Re: Contaminated bone meal

---

• To: j*@erols.com, s*@listbot.com
• Subject: Re: Contaminated bone meal
• From: K*@aol.com
• Date: Mon, 17 May 1999 03:18:00 EDT

Square Foot Gardening List - http://www.flinet.com/~gallus/sqft.html

<< It seems to me that if prions can be killed, they must perforce be alive.
 However, if it's true that they cannot reproduce (first time I've heard that
 part), certainly they are operating under a different understanding of the
 word "alive" than you and I are.
  >>

     I should have been more specific and clearer in what I was saying (as 
usual :).
     The prions in transmissable prion diseases (and there are more than just 
BSE) do not have DNA or RNA so are not technically "living." They *cannot* 
reproduce themselves, but *can* cause existing normal proteins to change 
their shape and become destructive in the same way as the disease causing 
prions. 
     Basically, the prion protein (PrP) is on nerve cell membranes in most 
mammals. What BSE and other TSEs can do is change the spape (although not the 
sequence of amino acids) of the PrP into PrPsc and, I believe, PrPc. A change 
in shape from helix to a mainly pleated sheet turns PrP into the destructive 
PrPsc. This is *not* reproduction....and definitely operating under a 
different understanding of "alive" than you and I or even viruses. 
     The don't reproduce and they don't replicate (you may want to confirm 
this for yourself for future use). But they can increase their numbers by 
altering normal proteins. The PrPsc proteins cause other PrP molecules to 
change into PrPsc. There is no immune response to the changed protein, and 
PrPsc is resistant to the protease which would ordinarily destroy the 
protien. The altered protein can't be destroyed, and can eventually build up 
large numbers of PrPsc.....which cause the spongiform damage to the brain and 
CNS. However, there is at least some debate in the medical field whether 
there is a certain number of "changed" prions that need to be ingested or 
otherwise introduced to cause significant changes in PrPs and whether there 
is a "safe" amount that can be ingested with no harmful effects. Then there 
is also the theory that PRPscs entering through a cut or any break in the 
skin is a significantly more effective means of transmission. Regardless, it 
stands to reason that one ingested BSE prion would take longer to produce 
changes in other PrPs......and much longer than if hundreds or thousands or 
millions were ingested.

     They are quite difficult to destroy.....killed is not the right word 
(you're absolutely right :).

****************************************

Exercise requirements:
Continue the mailing-list reply about prions in contaminated bone meal, picking up after its final sentence.

****************************************

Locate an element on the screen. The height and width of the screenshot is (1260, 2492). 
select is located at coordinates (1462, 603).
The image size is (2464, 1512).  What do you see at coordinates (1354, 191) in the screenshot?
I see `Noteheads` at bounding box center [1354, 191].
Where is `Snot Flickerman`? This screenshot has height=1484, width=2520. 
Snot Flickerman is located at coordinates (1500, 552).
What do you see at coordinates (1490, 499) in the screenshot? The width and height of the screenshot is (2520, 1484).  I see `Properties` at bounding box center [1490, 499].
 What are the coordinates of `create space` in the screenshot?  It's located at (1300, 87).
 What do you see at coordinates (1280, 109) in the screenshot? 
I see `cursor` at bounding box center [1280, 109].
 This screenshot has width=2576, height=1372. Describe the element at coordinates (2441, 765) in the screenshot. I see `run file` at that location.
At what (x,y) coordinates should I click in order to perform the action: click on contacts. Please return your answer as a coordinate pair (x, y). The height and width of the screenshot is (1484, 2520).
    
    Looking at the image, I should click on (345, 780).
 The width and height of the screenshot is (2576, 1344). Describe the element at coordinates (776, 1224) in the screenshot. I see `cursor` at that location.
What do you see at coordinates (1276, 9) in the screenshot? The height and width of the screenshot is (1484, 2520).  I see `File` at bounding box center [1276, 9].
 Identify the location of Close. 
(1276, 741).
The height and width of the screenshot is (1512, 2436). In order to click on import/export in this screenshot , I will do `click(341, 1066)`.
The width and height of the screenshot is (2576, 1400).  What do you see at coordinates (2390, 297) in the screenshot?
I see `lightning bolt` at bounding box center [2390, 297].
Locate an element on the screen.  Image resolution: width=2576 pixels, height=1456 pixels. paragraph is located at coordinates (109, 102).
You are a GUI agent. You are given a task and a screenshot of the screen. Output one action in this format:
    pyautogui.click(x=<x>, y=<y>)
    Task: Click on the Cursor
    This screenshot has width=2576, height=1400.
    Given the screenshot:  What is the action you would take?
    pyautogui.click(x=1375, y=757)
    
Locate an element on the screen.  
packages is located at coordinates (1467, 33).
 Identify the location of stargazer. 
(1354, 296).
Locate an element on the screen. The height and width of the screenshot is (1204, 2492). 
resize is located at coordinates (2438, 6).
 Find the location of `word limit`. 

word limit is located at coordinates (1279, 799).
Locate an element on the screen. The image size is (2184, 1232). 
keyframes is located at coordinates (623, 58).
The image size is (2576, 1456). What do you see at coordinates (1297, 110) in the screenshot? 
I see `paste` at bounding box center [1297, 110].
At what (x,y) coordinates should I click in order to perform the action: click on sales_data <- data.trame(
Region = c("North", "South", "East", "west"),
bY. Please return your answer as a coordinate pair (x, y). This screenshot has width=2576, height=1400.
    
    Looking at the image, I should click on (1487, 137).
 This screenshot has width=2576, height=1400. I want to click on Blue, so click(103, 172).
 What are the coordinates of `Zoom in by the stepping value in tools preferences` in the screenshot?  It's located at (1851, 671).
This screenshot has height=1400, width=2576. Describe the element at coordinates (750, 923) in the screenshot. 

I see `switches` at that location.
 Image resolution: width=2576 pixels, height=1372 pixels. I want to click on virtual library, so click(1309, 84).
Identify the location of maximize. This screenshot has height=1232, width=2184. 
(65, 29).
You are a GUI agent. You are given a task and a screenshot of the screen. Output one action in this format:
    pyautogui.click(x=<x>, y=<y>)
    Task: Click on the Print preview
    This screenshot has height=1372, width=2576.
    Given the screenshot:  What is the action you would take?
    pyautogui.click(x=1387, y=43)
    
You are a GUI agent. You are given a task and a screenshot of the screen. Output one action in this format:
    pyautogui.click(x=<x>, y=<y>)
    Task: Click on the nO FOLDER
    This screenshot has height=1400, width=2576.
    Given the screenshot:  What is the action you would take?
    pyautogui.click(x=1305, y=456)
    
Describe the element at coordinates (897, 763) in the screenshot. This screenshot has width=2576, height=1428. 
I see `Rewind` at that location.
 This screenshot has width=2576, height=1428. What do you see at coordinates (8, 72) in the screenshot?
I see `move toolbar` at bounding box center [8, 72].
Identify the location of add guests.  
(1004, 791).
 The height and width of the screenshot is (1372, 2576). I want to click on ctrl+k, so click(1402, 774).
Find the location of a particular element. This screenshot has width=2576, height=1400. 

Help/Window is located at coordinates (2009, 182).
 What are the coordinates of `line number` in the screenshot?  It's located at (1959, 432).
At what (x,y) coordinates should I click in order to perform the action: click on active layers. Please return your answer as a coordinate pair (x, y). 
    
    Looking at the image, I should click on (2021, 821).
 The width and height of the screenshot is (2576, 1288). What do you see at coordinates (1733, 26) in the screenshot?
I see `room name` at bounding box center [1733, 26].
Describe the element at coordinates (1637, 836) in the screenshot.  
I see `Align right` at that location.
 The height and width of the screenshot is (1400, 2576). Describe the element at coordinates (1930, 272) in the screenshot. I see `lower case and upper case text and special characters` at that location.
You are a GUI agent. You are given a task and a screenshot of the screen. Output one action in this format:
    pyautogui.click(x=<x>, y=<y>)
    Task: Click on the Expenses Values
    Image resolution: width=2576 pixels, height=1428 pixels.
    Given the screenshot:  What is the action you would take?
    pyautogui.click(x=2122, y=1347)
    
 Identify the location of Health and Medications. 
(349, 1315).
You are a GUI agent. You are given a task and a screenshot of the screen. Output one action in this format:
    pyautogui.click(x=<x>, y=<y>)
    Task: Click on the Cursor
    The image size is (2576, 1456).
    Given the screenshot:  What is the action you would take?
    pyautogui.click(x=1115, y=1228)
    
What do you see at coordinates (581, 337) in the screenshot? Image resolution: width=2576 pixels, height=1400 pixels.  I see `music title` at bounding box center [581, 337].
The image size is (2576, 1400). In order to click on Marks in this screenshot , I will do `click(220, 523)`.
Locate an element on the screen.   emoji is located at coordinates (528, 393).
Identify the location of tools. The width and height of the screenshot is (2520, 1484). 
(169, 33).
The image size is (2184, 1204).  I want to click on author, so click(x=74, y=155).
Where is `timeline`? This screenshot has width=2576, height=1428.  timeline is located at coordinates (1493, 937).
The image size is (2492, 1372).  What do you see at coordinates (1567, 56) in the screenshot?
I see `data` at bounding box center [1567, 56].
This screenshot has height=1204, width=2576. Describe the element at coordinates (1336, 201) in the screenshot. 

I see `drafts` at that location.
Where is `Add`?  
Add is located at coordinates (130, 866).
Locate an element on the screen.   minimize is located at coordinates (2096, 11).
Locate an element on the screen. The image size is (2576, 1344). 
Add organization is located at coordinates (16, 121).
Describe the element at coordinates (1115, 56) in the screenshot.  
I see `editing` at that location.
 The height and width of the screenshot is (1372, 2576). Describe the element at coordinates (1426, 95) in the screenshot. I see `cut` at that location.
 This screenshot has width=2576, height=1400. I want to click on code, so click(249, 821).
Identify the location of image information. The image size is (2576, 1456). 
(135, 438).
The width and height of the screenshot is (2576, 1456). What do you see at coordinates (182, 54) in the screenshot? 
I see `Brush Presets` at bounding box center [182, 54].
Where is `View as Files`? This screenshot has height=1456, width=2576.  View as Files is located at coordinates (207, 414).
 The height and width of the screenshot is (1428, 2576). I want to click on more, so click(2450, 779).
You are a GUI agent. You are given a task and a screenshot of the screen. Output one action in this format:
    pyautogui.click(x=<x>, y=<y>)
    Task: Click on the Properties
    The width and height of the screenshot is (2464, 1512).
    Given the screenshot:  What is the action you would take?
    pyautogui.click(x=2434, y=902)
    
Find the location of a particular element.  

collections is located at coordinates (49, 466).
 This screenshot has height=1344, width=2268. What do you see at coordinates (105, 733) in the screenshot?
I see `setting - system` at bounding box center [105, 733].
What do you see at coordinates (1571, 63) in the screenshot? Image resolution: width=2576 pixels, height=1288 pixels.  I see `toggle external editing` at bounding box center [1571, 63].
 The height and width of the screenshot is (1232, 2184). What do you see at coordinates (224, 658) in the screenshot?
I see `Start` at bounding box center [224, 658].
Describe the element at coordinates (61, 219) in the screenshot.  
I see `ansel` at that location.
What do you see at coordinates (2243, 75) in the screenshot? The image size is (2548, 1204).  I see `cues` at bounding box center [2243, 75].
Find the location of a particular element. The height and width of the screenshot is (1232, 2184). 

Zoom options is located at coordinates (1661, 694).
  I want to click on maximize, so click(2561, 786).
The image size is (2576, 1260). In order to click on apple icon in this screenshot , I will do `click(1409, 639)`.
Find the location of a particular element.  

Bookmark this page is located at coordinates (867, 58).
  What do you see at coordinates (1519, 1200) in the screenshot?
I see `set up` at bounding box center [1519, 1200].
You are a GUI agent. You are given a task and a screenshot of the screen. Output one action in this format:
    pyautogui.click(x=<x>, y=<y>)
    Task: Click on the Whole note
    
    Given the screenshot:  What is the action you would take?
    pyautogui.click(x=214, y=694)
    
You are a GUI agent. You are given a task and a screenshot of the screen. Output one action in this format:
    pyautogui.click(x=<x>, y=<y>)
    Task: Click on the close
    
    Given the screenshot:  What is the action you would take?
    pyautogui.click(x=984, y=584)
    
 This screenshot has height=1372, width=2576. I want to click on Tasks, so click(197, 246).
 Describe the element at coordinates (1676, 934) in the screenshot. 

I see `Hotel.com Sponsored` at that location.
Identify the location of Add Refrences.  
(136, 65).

****************************************

Response:
 
     "BSE and scrapie prions are resistant to destruction. Macerated bovine 
brain with the BSE agent and rodent brain infected with the scrapie agent 
were autoclaved at 134oC (Marsh, 1991) to 138oC (Brown, et. al., 1990) for 60 
minutes without complete inactivation. Homogenates of BSE bovine brain 
exposed for two hours to solutions of sodium hypochlorite (16,000 ppm of 
available chlorine) produced no detectable survival of infectivity; exposure 
for two hours to the sodium dichloroisocyanurate solution (16,000 ppm of 
available chlorine) did not completely deactivate infectiveness (Taylor, et 
al, 1994).  Homogenates of BSE-infected bovine brain and rodent brain 
infected with scrapie-agent and exposed to 2M sodium hydroxide for two hours 
did not inactivate the prion agents. High-infectivity hamster-adapted scrapie 
is extremely resistant to heat, chemicals, and processing (Brown, et. al., 
1982). The BSE infective agent is resistant to formalin fixative and 
cremation at 343oC (Marsh, 1991 ) or 360oC (Brown, et. al. , 1990) is 
inadequate to destroy the infectiveness."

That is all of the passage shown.